In particular, MR writes
What I don't understand is why their is no mention of social privilege as a major factor (see excerpt below). In my experience, children of the rich have much greater access to capital as well as a greater chance to interact with influential business people because of their "connections," ie. because their family is part of the social elite.While children of the privileged have many advantages over children of the poor, access to capital is not one of them. If anything, capital markets are *much* more democratic now than they ever have been in the past. Innovations like junk bonds, angel investing, warrants, and venture capital means that money cares less about privilege than it ever did. In home ownership, a more prosaic form of capital, low interest loans and zero-downpayment mortgages mean that more low income individuals have access to home ownership than ever before.
Children of poor people trying to get a bank loan are like "nobodys" trying to get into a fashionable Hollywood party.
If you look at return to capital over the past 30 years, it's stayed pretty constant at around 8%. This is what one expects of capital markets are competitive -- investors seeking higher returns drive down the value of high-return investments.

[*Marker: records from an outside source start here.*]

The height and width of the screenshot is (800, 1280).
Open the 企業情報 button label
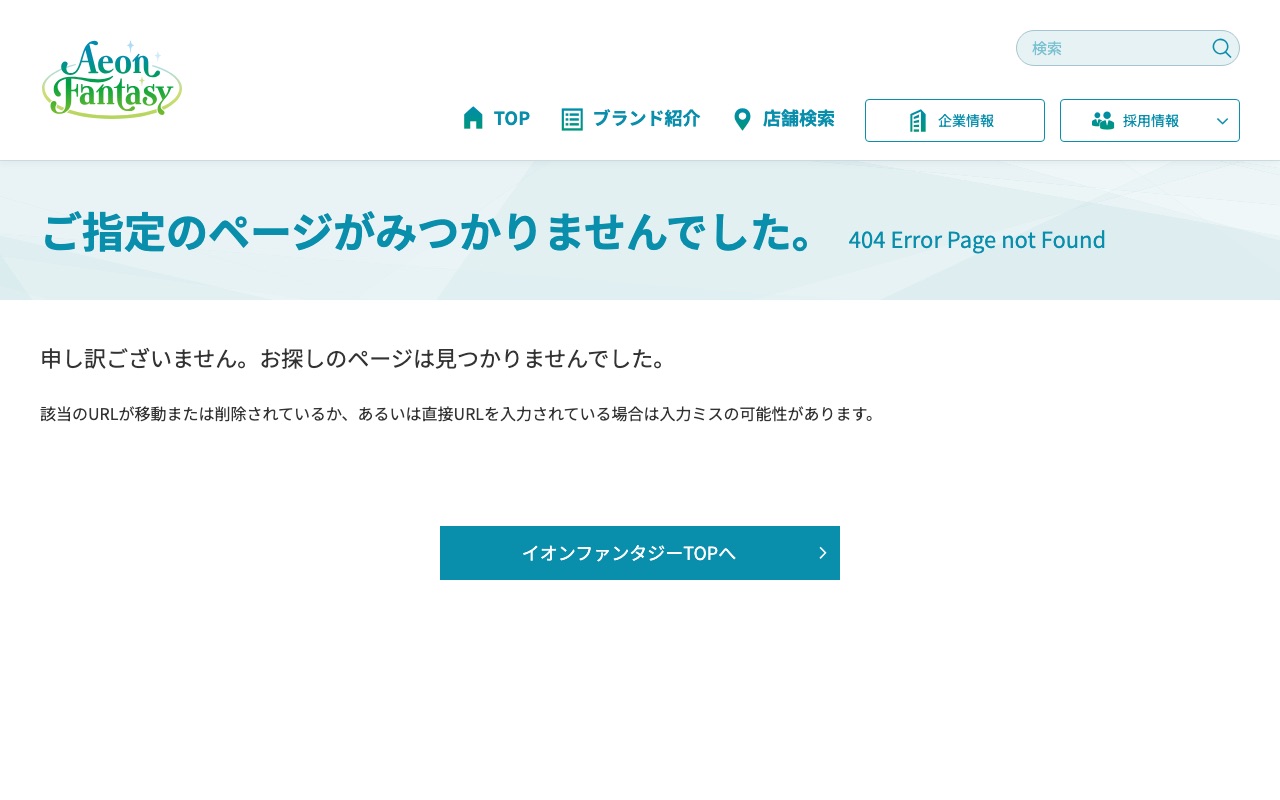pyautogui.click(x=966, y=121)
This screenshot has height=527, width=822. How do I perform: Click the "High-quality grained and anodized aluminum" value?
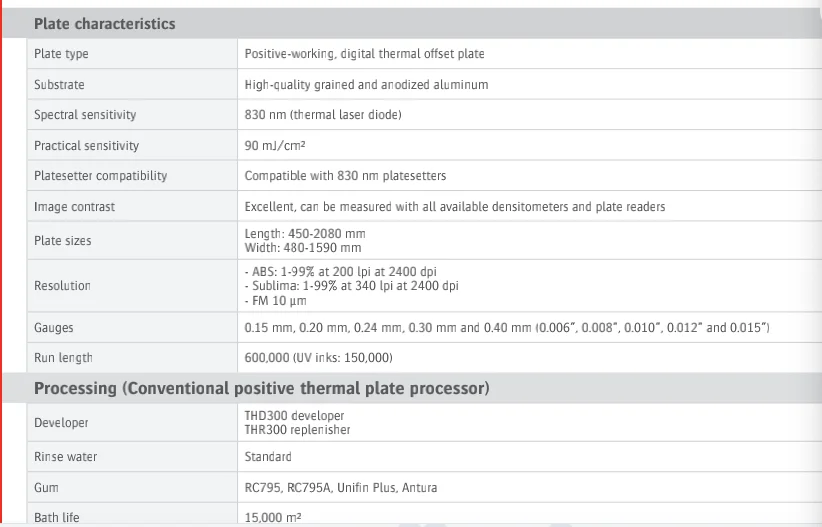(x=366, y=85)
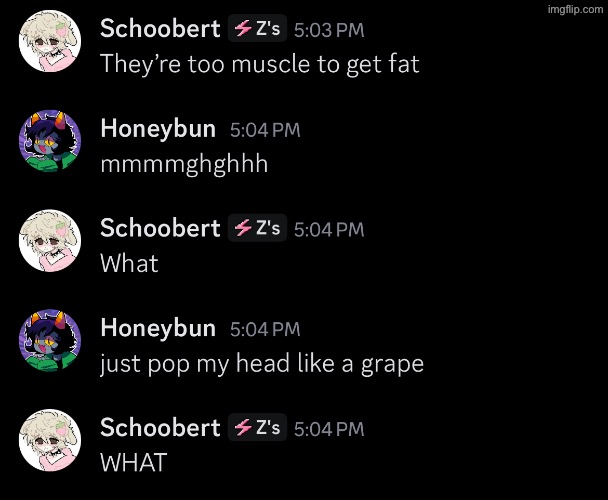Click the Z's tag above the all-caps 'WHAT' message

pyautogui.click(x=257, y=427)
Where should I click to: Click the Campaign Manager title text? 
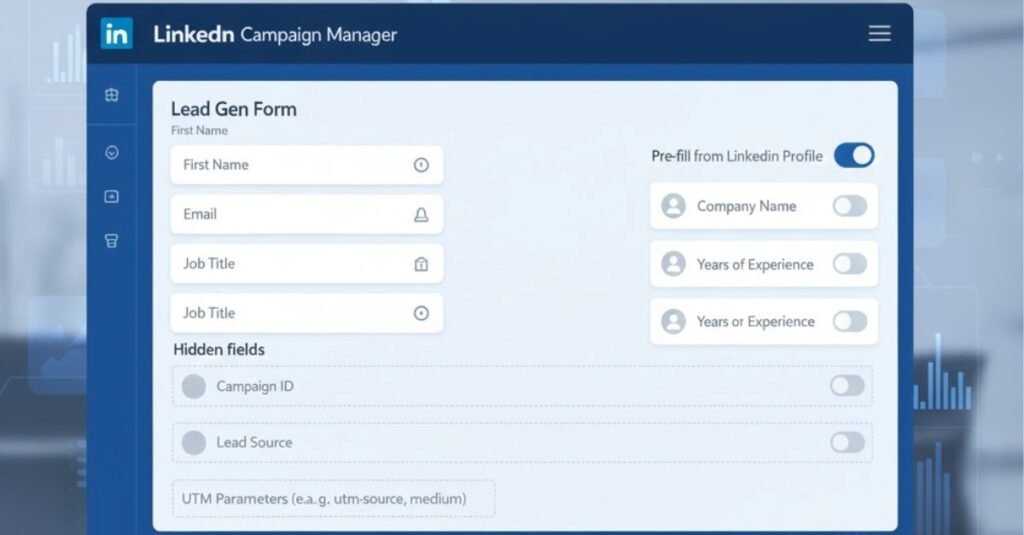click(x=318, y=35)
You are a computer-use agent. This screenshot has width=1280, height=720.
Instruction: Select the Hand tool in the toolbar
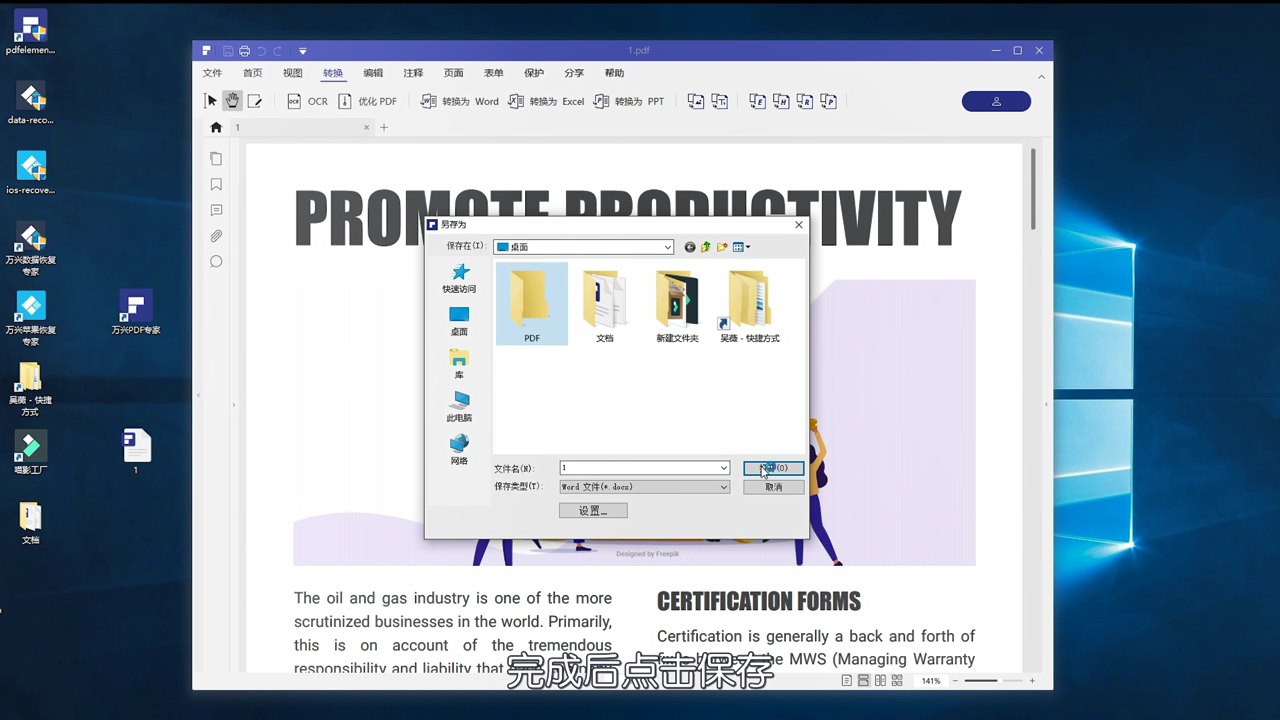click(232, 100)
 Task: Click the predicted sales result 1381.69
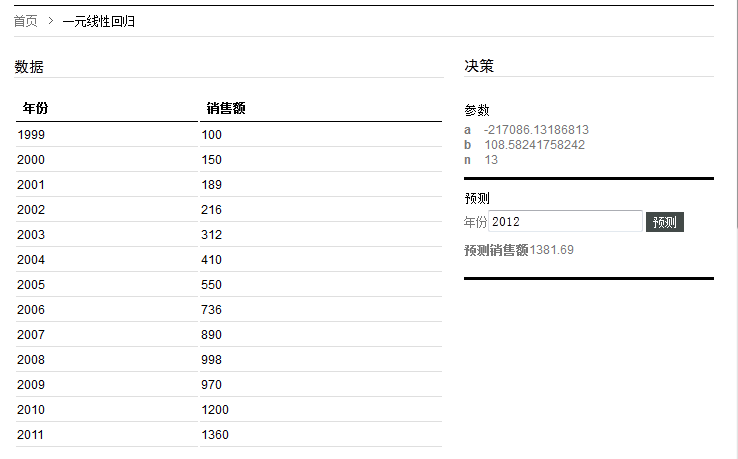point(552,250)
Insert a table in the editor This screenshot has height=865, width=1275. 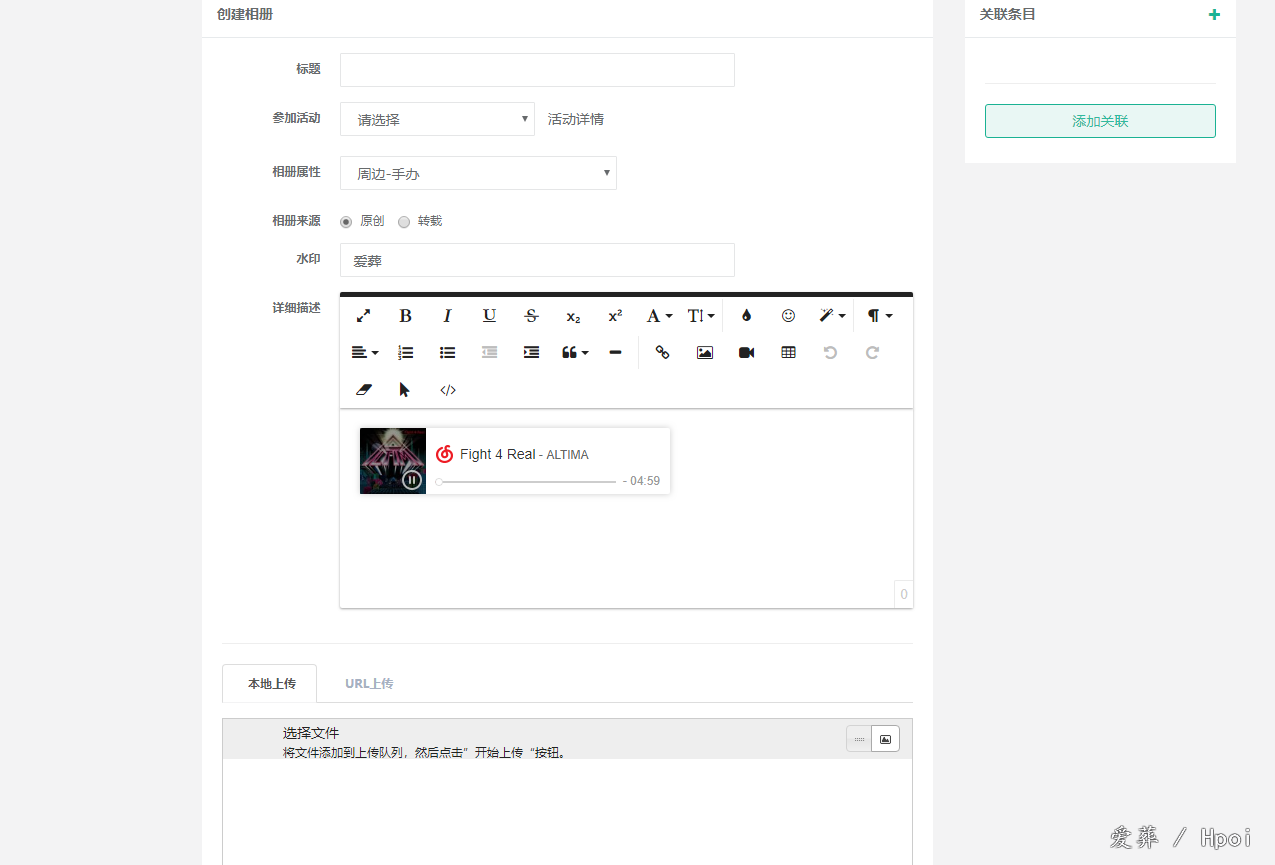(x=788, y=352)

The returns to human capital however have skyrocketed, particularly to education, which is also reasonable as productivity improvements made by investment in capital ends up going to labor through higher wages (returns to capital are constant).
But the article argues that education only explains 60% of the data. This means they've done a regression, and the coefficient infront of the "education" variable was 60%. This type of analysis is pretty inaccurate, so I'd be wary of trusting it. I don't know why intergenerational correlation in income seems so high, but it's not because only the rich have access to capital. Capital has, without a doubt, become more democratic than it ever was before.